Excerpt from a dataset
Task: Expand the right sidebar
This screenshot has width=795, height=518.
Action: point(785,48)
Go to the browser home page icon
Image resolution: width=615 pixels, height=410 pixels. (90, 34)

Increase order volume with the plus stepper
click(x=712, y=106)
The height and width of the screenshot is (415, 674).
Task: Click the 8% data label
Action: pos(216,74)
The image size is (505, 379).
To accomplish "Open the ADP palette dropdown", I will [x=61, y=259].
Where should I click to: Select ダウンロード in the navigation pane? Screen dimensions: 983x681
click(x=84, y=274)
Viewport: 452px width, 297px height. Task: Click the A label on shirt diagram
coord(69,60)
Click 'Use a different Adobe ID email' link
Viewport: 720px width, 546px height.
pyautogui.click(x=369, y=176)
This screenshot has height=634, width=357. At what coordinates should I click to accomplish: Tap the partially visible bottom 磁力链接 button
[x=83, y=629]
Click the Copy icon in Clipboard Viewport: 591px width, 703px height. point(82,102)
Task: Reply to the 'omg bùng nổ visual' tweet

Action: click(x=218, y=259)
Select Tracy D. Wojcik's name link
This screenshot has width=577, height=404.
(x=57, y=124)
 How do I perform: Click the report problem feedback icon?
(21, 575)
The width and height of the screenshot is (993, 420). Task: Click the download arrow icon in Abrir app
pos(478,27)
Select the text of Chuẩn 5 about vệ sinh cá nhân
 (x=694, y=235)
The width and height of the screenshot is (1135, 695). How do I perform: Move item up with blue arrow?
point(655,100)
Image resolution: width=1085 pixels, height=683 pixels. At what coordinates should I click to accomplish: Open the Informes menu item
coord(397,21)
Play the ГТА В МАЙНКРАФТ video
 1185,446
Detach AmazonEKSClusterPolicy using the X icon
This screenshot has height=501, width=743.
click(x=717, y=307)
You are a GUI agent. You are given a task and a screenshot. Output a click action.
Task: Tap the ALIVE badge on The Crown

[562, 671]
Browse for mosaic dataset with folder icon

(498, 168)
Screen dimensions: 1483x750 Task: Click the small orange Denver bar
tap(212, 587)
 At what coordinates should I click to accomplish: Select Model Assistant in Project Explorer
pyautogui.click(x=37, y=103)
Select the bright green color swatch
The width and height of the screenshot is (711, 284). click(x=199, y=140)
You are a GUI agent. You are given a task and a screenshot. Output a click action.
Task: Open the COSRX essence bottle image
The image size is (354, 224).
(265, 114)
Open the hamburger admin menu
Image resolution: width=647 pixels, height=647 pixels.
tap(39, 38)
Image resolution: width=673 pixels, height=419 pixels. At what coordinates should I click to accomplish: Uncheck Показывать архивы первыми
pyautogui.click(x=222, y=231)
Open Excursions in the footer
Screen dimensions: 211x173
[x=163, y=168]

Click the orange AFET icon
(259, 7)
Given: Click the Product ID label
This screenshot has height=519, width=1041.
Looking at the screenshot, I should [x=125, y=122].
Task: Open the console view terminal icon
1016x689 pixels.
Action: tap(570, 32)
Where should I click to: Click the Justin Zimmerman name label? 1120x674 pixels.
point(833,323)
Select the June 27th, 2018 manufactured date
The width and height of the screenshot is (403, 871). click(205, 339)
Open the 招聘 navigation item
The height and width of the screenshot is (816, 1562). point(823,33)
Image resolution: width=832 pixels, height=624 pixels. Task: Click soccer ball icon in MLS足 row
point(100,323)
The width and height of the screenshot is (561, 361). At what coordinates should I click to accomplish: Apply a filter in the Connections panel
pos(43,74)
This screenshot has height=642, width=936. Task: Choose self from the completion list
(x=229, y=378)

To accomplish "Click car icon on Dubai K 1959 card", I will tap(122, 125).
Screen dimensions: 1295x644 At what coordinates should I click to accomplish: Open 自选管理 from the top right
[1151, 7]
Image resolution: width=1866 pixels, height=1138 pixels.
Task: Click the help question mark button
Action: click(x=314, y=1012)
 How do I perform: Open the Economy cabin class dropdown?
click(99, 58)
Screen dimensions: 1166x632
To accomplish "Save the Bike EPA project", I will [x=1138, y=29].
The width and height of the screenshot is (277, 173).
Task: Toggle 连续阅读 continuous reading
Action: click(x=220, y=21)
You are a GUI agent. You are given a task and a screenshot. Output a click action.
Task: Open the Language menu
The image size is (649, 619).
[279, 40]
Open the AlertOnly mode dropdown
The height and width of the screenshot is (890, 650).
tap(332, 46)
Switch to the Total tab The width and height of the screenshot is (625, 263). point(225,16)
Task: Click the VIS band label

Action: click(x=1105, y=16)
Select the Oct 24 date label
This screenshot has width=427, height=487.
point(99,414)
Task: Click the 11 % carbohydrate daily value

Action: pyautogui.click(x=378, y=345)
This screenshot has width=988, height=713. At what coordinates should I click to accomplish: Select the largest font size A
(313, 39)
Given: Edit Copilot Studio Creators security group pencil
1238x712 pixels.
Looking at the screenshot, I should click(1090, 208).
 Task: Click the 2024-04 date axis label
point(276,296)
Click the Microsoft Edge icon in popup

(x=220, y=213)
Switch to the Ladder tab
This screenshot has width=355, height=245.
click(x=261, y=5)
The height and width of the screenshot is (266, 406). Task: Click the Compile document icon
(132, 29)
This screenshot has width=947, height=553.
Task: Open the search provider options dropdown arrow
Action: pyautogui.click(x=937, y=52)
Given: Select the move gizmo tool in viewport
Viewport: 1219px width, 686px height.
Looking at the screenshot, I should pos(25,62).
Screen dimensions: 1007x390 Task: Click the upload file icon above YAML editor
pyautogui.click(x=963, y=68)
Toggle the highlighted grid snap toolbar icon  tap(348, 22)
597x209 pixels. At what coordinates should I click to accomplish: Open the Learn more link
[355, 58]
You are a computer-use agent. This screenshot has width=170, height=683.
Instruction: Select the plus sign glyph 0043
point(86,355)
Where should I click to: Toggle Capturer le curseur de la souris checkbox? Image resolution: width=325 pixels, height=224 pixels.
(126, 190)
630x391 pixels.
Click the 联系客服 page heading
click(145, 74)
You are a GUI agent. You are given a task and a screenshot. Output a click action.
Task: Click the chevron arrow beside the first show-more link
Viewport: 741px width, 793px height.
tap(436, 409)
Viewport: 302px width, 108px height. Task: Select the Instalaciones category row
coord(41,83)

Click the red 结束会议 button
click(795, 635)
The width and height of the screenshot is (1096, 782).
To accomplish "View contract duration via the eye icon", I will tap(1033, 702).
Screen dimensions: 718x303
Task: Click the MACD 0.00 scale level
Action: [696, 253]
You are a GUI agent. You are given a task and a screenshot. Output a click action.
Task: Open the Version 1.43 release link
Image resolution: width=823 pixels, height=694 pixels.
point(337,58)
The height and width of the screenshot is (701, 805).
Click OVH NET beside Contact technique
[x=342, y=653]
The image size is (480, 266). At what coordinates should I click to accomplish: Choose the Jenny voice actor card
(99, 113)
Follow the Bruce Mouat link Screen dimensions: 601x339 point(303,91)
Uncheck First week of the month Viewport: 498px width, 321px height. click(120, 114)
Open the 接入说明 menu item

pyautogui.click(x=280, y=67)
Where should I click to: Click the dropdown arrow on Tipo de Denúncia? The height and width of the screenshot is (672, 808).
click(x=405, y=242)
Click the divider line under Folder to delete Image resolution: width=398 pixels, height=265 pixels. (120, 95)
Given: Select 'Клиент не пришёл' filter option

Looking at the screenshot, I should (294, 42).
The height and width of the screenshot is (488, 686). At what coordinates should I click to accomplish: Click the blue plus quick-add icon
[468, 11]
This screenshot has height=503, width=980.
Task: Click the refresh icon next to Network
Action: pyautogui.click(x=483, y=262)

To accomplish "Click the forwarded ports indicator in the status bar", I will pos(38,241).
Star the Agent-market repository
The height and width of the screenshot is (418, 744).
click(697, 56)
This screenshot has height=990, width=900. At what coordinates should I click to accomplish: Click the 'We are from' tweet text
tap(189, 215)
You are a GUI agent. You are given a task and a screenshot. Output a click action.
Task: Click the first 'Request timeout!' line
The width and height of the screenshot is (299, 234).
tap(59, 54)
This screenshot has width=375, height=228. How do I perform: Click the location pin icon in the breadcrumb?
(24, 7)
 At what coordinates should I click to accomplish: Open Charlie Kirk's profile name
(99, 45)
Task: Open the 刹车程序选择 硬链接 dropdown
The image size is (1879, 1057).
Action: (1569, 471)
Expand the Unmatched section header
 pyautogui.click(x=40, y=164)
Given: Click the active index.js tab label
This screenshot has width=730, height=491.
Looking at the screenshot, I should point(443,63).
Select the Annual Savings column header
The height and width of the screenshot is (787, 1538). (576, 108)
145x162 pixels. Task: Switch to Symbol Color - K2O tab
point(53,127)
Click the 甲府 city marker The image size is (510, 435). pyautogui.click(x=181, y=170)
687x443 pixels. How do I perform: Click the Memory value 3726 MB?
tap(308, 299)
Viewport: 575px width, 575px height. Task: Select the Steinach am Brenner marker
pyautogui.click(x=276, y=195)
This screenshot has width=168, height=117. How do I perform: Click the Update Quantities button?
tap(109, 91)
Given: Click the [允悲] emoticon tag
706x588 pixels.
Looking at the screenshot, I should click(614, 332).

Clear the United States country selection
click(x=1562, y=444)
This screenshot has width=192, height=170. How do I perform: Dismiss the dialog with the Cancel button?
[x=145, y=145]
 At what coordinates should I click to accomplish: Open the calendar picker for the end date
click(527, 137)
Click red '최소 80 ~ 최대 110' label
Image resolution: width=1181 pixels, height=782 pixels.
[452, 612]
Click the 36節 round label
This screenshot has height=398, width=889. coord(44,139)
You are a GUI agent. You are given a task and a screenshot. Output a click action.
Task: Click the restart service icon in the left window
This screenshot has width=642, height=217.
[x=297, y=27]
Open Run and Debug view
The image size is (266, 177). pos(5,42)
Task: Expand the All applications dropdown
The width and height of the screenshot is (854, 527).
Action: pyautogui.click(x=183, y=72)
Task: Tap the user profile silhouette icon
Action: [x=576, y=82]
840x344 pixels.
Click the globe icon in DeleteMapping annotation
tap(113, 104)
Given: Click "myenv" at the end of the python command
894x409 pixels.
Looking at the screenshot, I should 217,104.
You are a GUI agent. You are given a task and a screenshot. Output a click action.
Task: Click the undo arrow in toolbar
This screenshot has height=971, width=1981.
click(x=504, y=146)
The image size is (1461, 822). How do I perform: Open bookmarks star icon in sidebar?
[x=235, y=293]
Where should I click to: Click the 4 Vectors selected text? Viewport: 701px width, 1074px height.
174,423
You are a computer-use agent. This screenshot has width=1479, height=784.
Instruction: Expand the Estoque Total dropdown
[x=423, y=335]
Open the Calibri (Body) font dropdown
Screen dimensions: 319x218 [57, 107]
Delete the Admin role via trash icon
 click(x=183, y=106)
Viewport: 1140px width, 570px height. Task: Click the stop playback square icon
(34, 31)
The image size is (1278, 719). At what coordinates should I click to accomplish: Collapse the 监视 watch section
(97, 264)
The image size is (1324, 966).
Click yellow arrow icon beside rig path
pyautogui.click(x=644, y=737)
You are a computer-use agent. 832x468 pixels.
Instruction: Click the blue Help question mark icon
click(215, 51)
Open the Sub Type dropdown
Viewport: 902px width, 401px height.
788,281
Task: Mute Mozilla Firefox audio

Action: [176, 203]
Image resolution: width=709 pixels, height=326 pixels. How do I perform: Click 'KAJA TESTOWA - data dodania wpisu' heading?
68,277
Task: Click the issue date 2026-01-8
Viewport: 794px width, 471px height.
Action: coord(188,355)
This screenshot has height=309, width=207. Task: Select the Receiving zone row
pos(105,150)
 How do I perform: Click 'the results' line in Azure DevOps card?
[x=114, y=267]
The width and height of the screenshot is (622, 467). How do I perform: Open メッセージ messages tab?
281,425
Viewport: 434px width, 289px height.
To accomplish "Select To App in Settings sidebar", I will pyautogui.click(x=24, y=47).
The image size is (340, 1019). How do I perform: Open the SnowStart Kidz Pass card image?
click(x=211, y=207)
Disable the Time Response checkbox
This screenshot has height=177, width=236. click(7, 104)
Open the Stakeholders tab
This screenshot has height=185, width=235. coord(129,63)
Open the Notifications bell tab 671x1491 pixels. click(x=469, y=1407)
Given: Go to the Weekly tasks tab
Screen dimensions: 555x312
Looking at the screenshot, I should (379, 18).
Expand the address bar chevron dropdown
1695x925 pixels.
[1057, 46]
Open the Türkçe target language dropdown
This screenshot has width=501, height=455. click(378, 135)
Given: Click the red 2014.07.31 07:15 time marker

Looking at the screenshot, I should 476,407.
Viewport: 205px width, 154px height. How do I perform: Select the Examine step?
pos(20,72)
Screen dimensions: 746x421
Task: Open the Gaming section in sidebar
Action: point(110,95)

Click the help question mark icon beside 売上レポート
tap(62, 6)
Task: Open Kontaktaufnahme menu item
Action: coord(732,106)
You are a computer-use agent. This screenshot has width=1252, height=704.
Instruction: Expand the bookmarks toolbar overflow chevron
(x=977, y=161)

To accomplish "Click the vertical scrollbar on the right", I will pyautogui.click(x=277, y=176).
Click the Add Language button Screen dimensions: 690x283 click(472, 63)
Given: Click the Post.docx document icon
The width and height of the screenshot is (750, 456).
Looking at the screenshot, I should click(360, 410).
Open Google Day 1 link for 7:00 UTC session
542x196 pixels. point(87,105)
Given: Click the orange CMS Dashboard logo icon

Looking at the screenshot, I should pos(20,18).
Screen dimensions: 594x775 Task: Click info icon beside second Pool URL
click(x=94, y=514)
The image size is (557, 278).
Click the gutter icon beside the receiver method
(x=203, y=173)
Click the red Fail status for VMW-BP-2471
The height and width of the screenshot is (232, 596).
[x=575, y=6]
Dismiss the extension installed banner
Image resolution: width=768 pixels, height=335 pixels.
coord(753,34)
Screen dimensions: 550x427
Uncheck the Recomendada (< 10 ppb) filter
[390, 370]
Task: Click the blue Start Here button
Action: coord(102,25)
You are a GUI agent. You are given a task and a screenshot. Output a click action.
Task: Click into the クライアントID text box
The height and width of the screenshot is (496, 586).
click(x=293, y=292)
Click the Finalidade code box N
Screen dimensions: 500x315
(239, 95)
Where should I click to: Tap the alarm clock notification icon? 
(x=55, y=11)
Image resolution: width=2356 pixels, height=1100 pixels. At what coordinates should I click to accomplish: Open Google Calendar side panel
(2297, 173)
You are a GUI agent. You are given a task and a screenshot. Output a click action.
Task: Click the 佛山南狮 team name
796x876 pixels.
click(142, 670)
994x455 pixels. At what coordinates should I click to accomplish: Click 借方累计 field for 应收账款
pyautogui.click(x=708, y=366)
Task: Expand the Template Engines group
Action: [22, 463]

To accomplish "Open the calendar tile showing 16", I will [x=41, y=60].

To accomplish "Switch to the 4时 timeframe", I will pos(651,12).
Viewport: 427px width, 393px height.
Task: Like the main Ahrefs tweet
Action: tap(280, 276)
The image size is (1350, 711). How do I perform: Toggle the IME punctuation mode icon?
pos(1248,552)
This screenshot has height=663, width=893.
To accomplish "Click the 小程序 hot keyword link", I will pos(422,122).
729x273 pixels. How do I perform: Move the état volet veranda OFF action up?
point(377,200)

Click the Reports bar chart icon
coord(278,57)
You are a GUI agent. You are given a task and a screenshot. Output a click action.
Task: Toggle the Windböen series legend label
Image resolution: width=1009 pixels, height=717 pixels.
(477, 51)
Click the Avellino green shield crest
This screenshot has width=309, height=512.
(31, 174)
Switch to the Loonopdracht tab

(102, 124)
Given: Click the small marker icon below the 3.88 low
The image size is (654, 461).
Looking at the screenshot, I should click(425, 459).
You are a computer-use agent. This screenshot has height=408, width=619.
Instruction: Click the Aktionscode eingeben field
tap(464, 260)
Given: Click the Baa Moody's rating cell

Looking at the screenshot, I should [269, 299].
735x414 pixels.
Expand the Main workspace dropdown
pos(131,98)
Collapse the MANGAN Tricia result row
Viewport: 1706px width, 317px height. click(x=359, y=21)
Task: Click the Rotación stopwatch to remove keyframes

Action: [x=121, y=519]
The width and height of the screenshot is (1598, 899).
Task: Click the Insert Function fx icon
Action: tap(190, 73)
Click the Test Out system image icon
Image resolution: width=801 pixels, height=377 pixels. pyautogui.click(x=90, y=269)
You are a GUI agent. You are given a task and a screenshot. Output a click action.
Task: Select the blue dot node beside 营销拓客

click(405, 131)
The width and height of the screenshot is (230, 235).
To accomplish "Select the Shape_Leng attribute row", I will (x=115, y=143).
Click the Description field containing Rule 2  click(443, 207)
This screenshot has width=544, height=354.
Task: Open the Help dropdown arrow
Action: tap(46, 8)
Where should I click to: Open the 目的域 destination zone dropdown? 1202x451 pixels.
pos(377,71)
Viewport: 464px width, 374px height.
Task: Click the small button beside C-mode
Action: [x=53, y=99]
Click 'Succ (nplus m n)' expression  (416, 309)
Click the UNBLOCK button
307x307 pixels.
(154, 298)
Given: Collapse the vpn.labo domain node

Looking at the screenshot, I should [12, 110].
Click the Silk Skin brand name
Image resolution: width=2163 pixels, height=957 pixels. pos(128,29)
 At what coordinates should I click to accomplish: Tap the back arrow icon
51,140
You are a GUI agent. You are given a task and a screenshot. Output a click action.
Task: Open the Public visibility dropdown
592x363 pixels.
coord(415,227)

Exercise aim
Rewrite the items from the line containing "The image size is (1324, 966)." down to the line containing "[x=114, y=267]", swapping "yellow" for "green" and keeping everything else the same.

Correct answer
The image size is (1324, 966).
Click green arrow icon beside rig path
pyautogui.click(x=644, y=737)
You are a computer-use agent. 832x468 pixels.
Instruction: Click the blue Help question mark icon
click(215, 51)
Open the Sub Type dropdown
Viewport: 902px width, 401px height.
788,281
Task: Mute Mozilla Firefox audio

Action: [176, 203]
Image resolution: width=709 pixels, height=326 pixels. How do I perform: Click 'KAJA TESTOWA - data dodania wpisu' heading?
68,277
Task: Click the issue date 2026-01-8
Viewport: 794px width, 471px height.
Action: coord(188,355)
This screenshot has height=309, width=207. Task: Select the Receiving zone row
pos(105,150)
 How do I perform: Click 'the results' line in Azure DevOps card?
[x=114, y=267]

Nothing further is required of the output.